The Air Force estimates a June 30 award date with deliveries beginning in April 2013.
The AT-6 is based on Hawker Beechcraft's turboprop T-6 trainer used to train U.S. Air Force and Navy pilots under the Joint Primary Aircraft Training System contract. Other countries are also using the plane.
The derivative readies the trainer for a new role — combat missions.
The AT-6 is designed for counterinsurgency, close air support, armed overwatch, homeland defense, homeland security and other missions, the company said.
A win would help Hawker Beechcraft's production line for the T-6 stay running.
"That's a key issue," said Jim Maslowski, Hawker Beechcraft president for U.S. and international government business. "This is about sustaining production."
The company has delivered nearly 700 T-6 trainers, including 444 to the Air Force and 123 to the Navy. Others have gone to Greek, Canadian, Iraqi, Israeli and Royal Moroccan air forces and NATO Flying Training in Canada.
Final deliveries to the U.S. Navy under the JPATS program are scheduled to take place in 2015.
Winning the AT-6 would help sustain 1,400 jobs in 20 states, including 800 Hawker Beechcraft jobs in Wichita.
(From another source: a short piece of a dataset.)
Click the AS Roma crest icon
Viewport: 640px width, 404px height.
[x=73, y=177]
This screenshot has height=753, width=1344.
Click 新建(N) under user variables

That's how many currently work on the AT-6 and T-6 programs at the company and its U.S. partners and suppliers, the company said.
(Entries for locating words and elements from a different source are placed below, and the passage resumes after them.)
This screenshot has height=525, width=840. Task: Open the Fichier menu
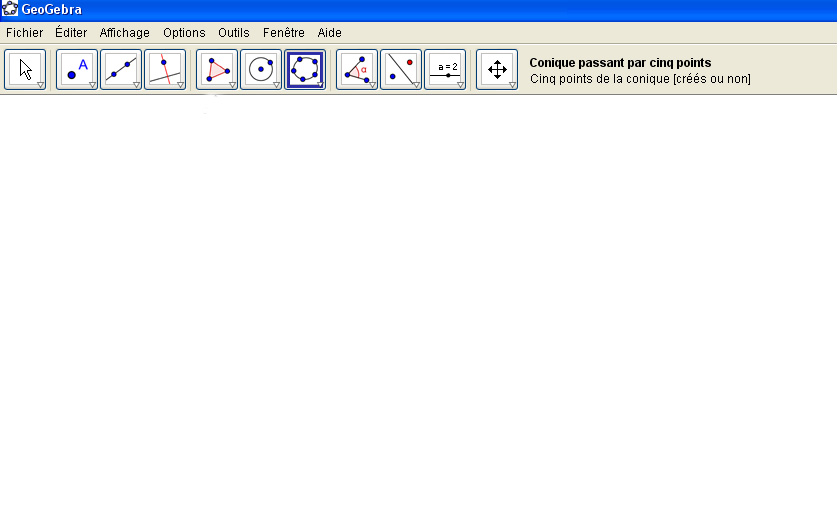click(x=25, y=33)
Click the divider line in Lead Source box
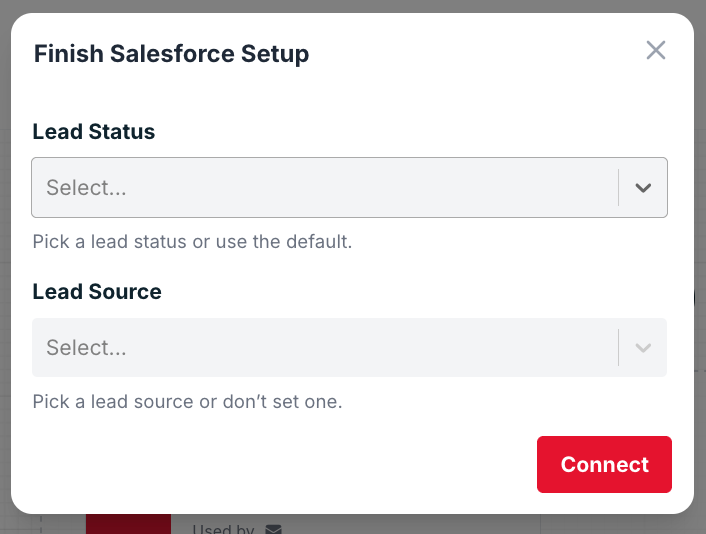706x534 pixels. (x=619, y=348)
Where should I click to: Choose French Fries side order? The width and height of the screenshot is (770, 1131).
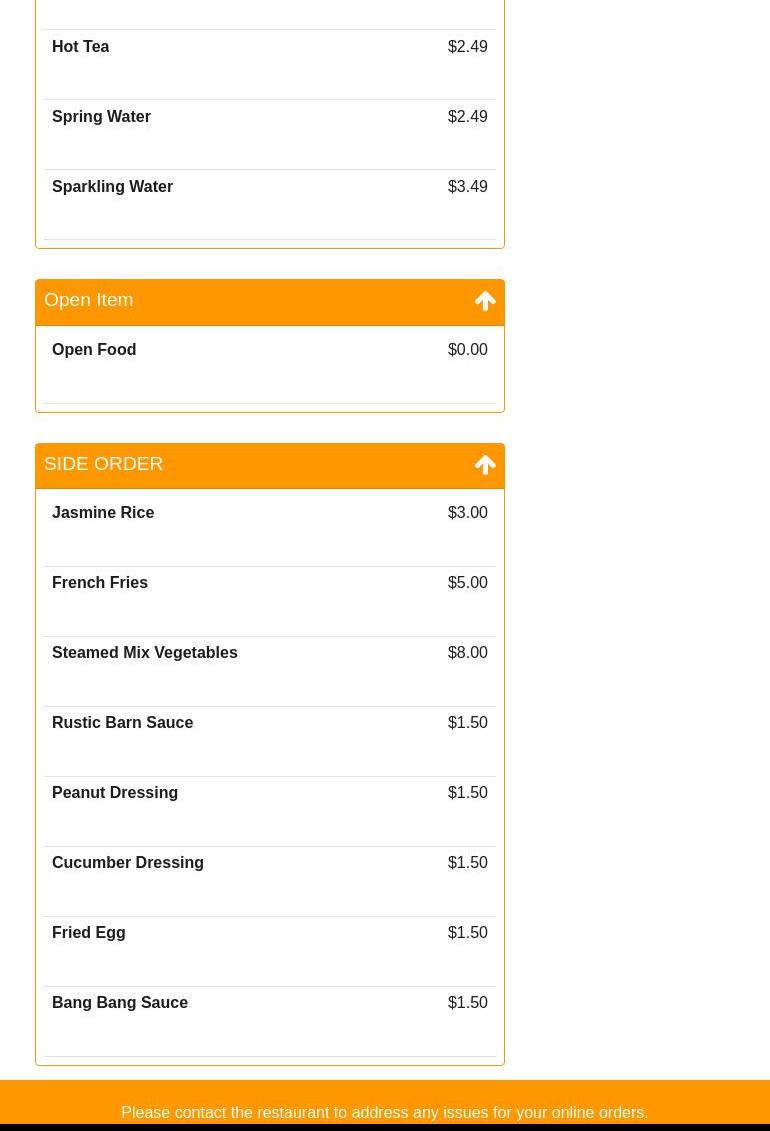(x=270, y=602)
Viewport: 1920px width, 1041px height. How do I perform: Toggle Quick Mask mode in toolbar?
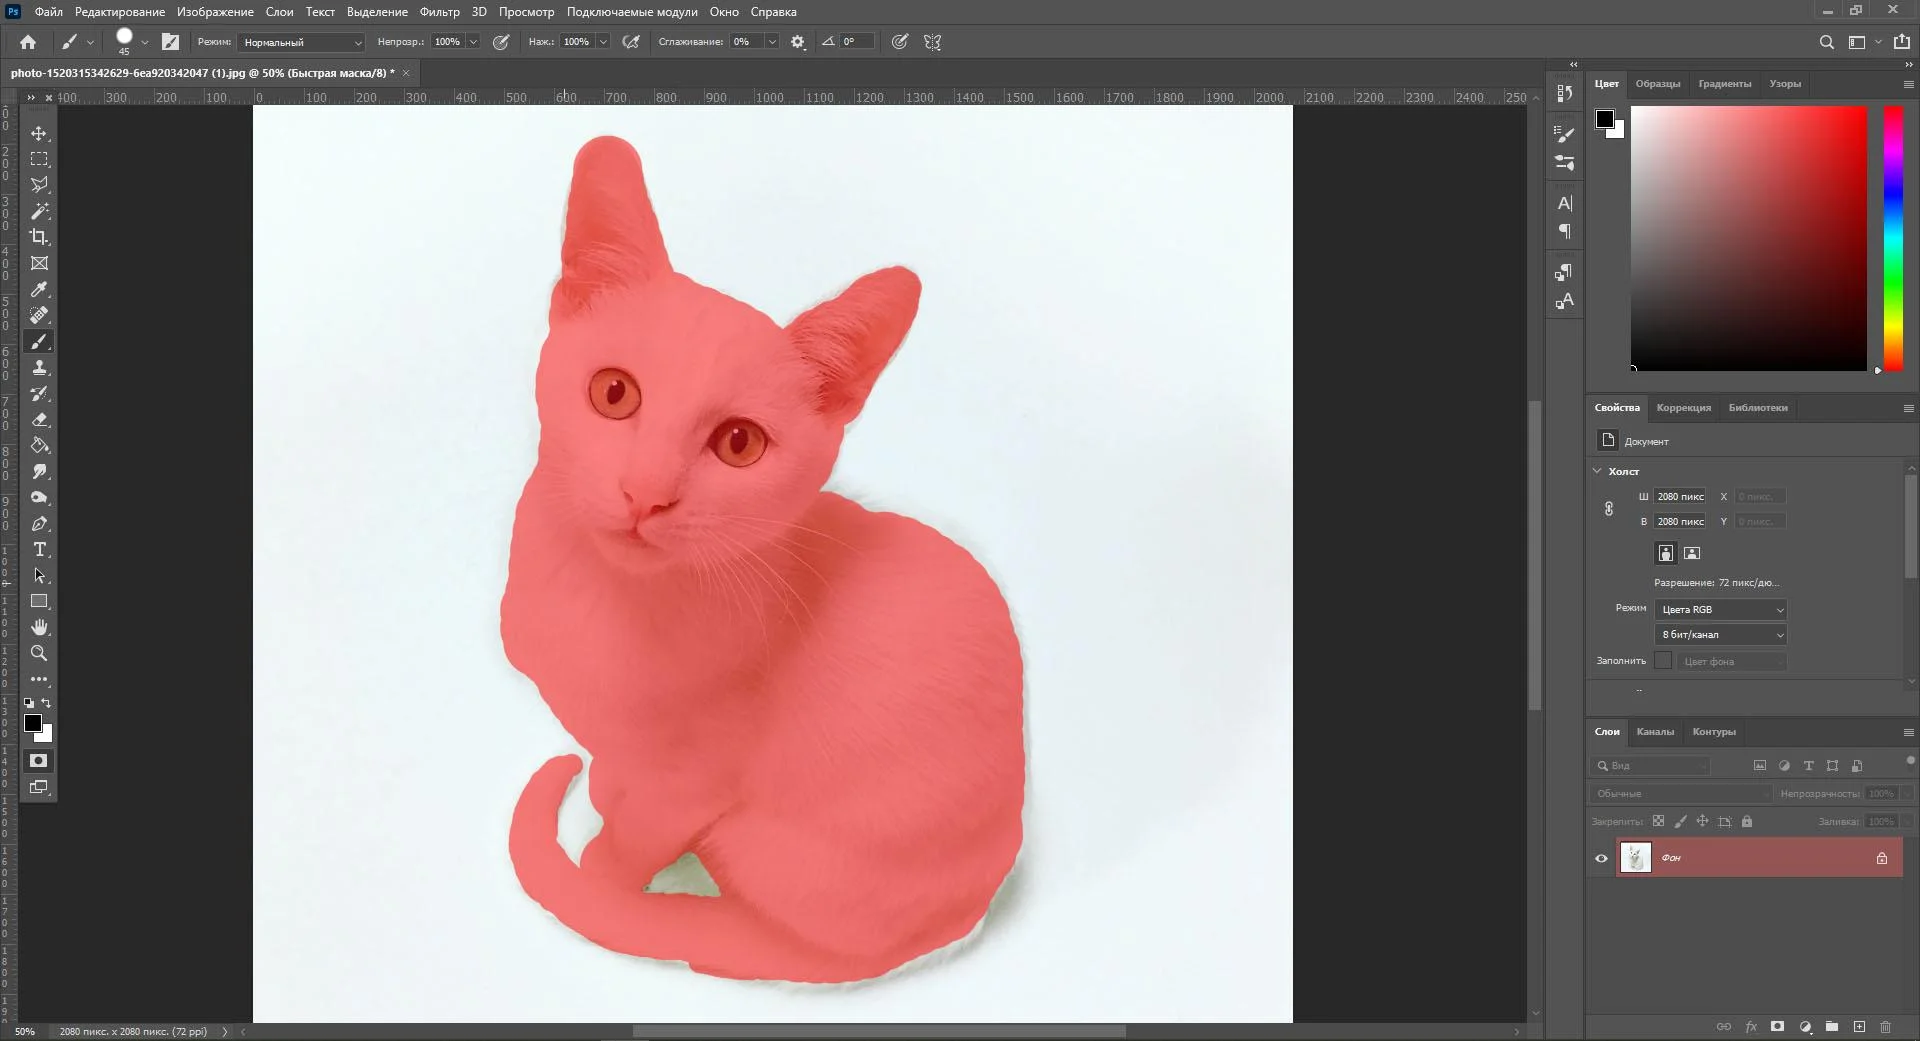tap(39, 761)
In January, Hawker Beechcraft signed an agreement with the Salina airport to use its facilities for pilot and maintenance training associated with the contract.
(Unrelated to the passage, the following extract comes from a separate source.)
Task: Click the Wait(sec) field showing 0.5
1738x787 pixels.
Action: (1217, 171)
The AT-6 makes sense for the Air Force since all U.S. Navy, Air Force and Marine pilots train in the T-6, Maslowski said.
"It's the logical fit," Maslowski said.
It's an easy transition to fly the AT-6, he said.
In October, 39 airmen performed combat-representative training missions in the AT-6 on their second flight.
The plane uses the same mission computer as the A-10C and the same sensor suite from the MC-12W Project Liberty aircraft, which uses King Airs as its platform.
In January, Hawker Beechcraft and Embraer flew three sorties with their aircraft at Kirtland Air Force Base to demonstrate austere field, attack and reconnaissance, and advance training capabilities.
Last week and this week, Hawker Beechcraft is conducting weapons testing on the AT-6 in Gila Bend, Ariz.
Embraer in U.S.
The Light Air Support contract is part of Embraer's push to increase its North American presence.
Embraer in February opened a final assembly plant for its Phenom 100 business jet in Melbourne, Fla.
But it wants to establish itself in the U.S. defense market, officials told Aviation Week. In January, Embraer created a defense and security division.
Embraer declined comment about the Light Air Support competition.
However, the company told Aviation Week that it proposes assembling the Super Tucanos in Jacksonville, Fla., with training provided at Clovis, N.M.
Embraer partnered with Sierra Nevada Corp., which will act as a U.S. prime contractor for the bid.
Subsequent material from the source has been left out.